Not only did Vader help me change the way I thought about the test, he made me think about what the difference would have been between him taking the test the first time and me taking the test the first time. Besides the fact that he'd be able to control any jitters better, I also realised there was a fundamental difference between how we present ourselves. Vader always dresses nicely and neatly (I've known him over 12 years and don't think I've ever seen him in blue jeans) and he projects an air of supreme confidence.
Me....well, in general, not so much. I dress overly casually and my hair is usually sticking out in 8 directions. When I get nervous, I don't project confidence. I barely project confidence when I'm in a familiar situation that I can handle. I realised that what I had to do was treat the whole thing like a job interview. I tend to do very well in job interviews because I know the questions, I've practised my answers in my head, and I know I can do the job well.
As part of my job-interview approach to the driving test, I dressed up in a nice pair of pin-stripe trousers and a smart tailored blouse. I brushed my hair to within an inch of its life and used multiple rubber bands and a hair clip to put it into the tightest braid ever seen outside of a teacher's training college or a nunnery. I even polished my shoes. Everything about my outfit screamed "Competent driver, coming through!" I knew I would just have to work on the actual driving bit, to make it match my newly borrowed persona.
I left the house at 8:00 am precisely and arrived in Skibbereen about 9.15. Since I was early, I decided to do a bit of driving around Skib by myself, just to get some extra practise. I took a right over the New Bridge and drove up past a nasty little warren of streets that I don't like. Then I drove down into the town and then back out again. I'd never driven around Skib by myself and I found it a little more enjoyable though no less confusing and nerve-wracking.
I'd borrowed Emily, Peter's GPS unit, so I had a better sense of where I was going. I navigated as best as I could to my trouble areas, but I avoided the street I like to call Santa's Grotto of Hell.
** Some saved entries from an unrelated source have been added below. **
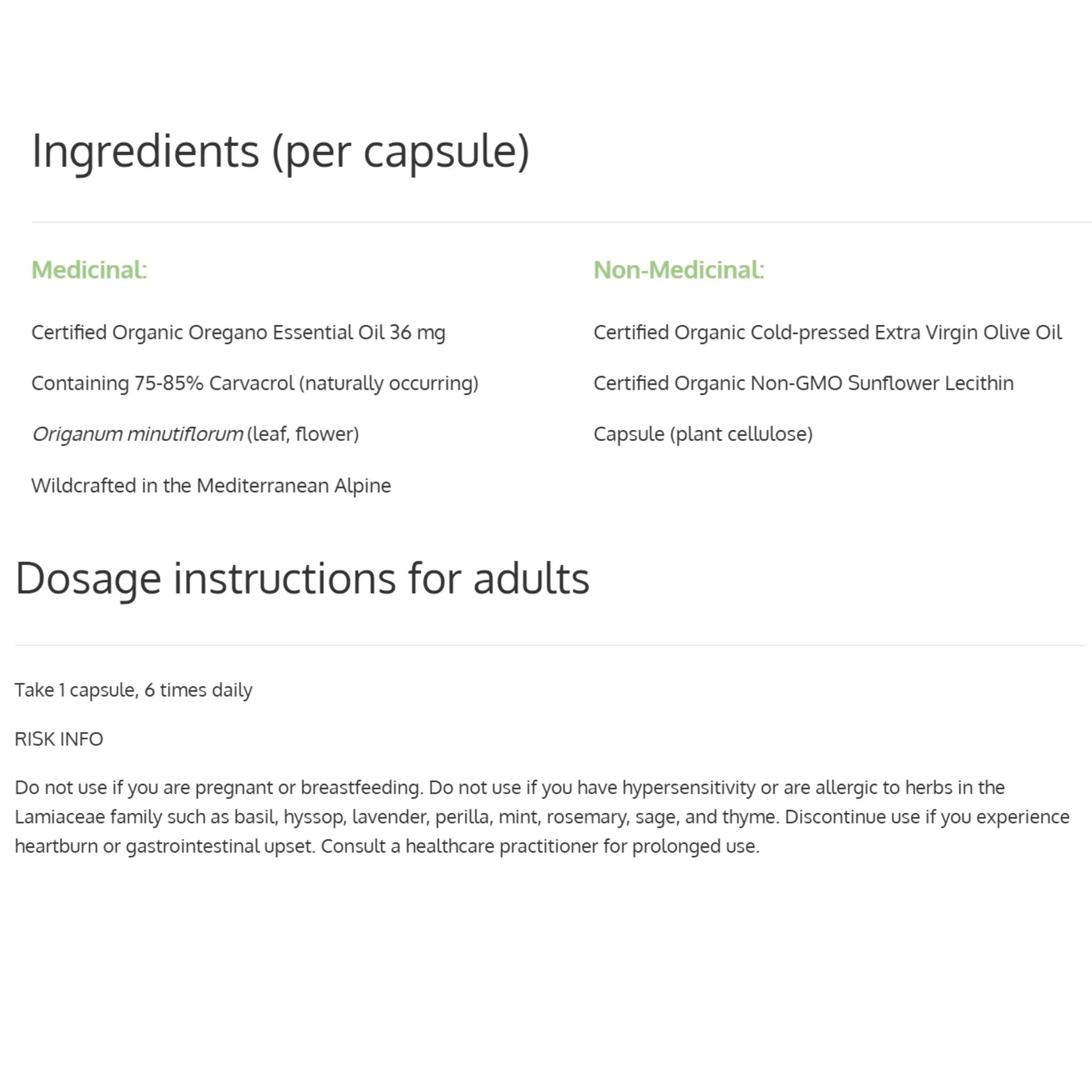
Task: Click the 'RISK INFO' label
Action: click(x=59, y=740)
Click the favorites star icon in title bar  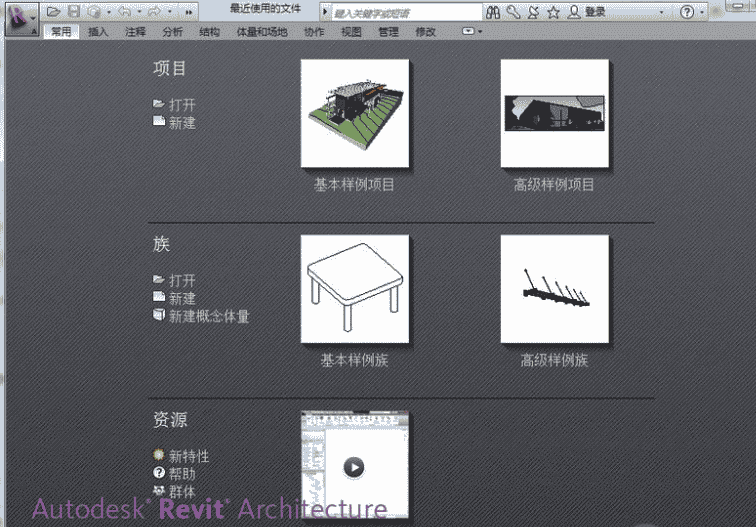(x=552, y=12)

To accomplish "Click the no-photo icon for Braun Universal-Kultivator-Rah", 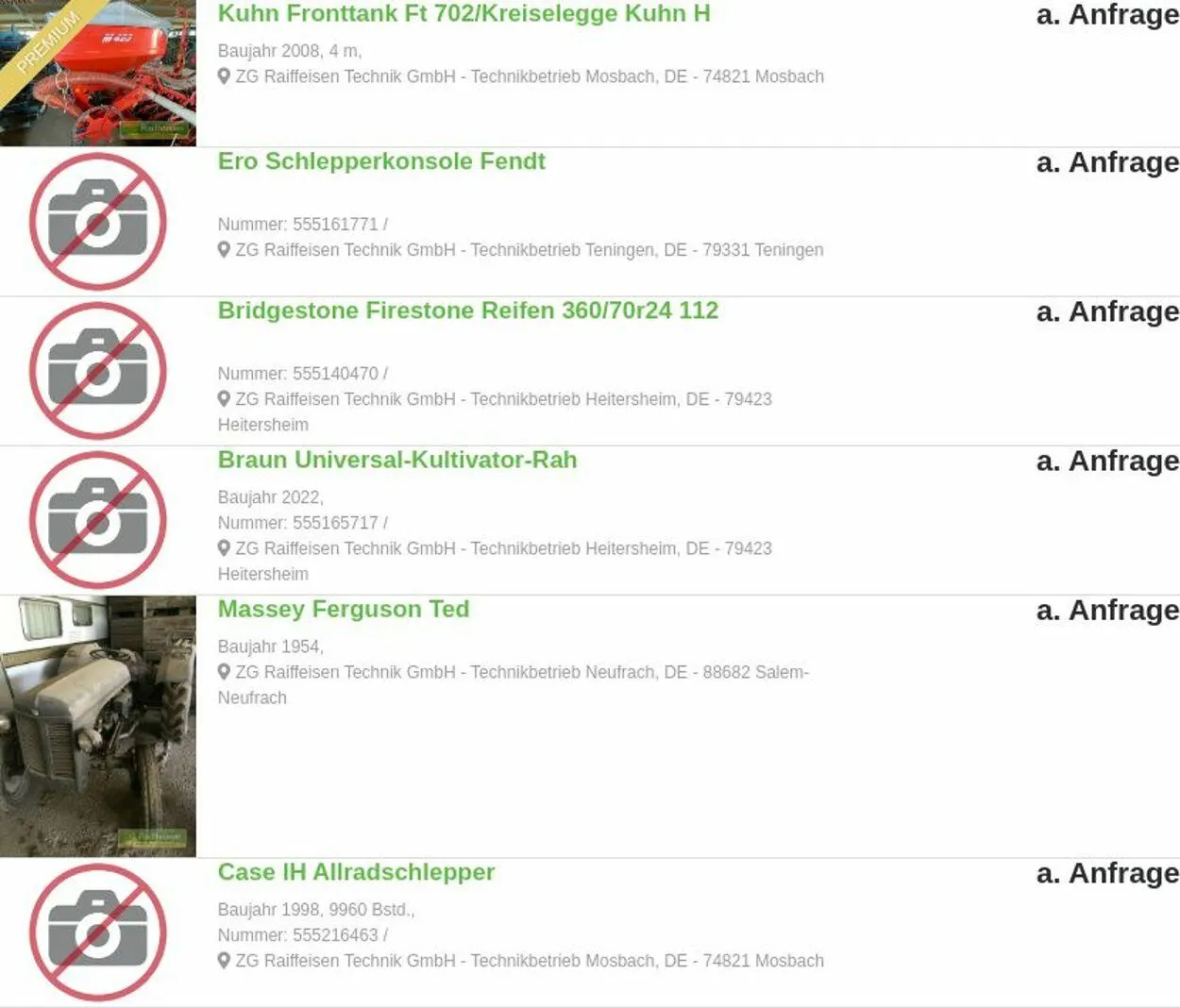I will pyautogui.click(x=98, y=520).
It's a narrow street, not more than a laneway, with a tall cement wall on one side and parked cars on the other side, which then curves around past Santa's Grotto or Winter Wonderland or whatever it's called. (Essentially a place where parents can take their kids and pay an outrageous sum for a picture with Santa.)
I hadn't had to traverse Santa's Grotto of Hell in my first test and I was terrified I would have to navigate it during my second test. I also was worried about some of the places where two streets merged together, since right-of-way is determined by the status of the road. Major roads, like national roads, take precedence over minor roads, but if you're unfamiliar with a town, it's hard some times to tell which is the major road.
The biggest problem I saw was a guy on North street who was painting one of the storefronts a cheery colour and had his ladder set up in the road. There were also a couple of big trucks out making deliveries, but I imagined they would be gone well before my test.
I arrived at the test centre to meet M, my new driving instructor. G, my regular driving instructor, is always booked up 3 weeks in advance. Since I only had 1 week notice of my test, G had sent me on to M, a no-nonsense sort of woman who reminded me of a amalgam of my favourite teachers from high school. I'd had a lesson with her the previous Sunday and I liked her style. When not giving me a mock test, G's style is to narrate every move I should be making, which never made much sense to me because on the day of the test, I needed to be able to know what to do myself. M's style was more observational, with occasional tips or advice thrown out when needed.
Since I was early and M was early, we got started right away. The first thing I did was have her check my lights, which were all working properly. Then we went out onto the mean streets of Skibbereen to get ready for my test.
G calls this sort of lesson right before the test "The Cleansing Hour." He's right, too. It felt good to know that I could work out all my mistakes and problems and then take the test a wiser, calmer driver.
M first took me to a spot to practise turn-abouts (essentially 3-point turns, but you can take as many points as you need) and reversing around a corner. These are two of the three named maneuvers, the third being my former nemesis the hill start. I was using the Cleansing Hour for all it was worth, since I was repeatedly hitting the kerb, using the wrong gear, and committing all manner of other failable offenses. The area was full of other learners who were also out practising with instructors.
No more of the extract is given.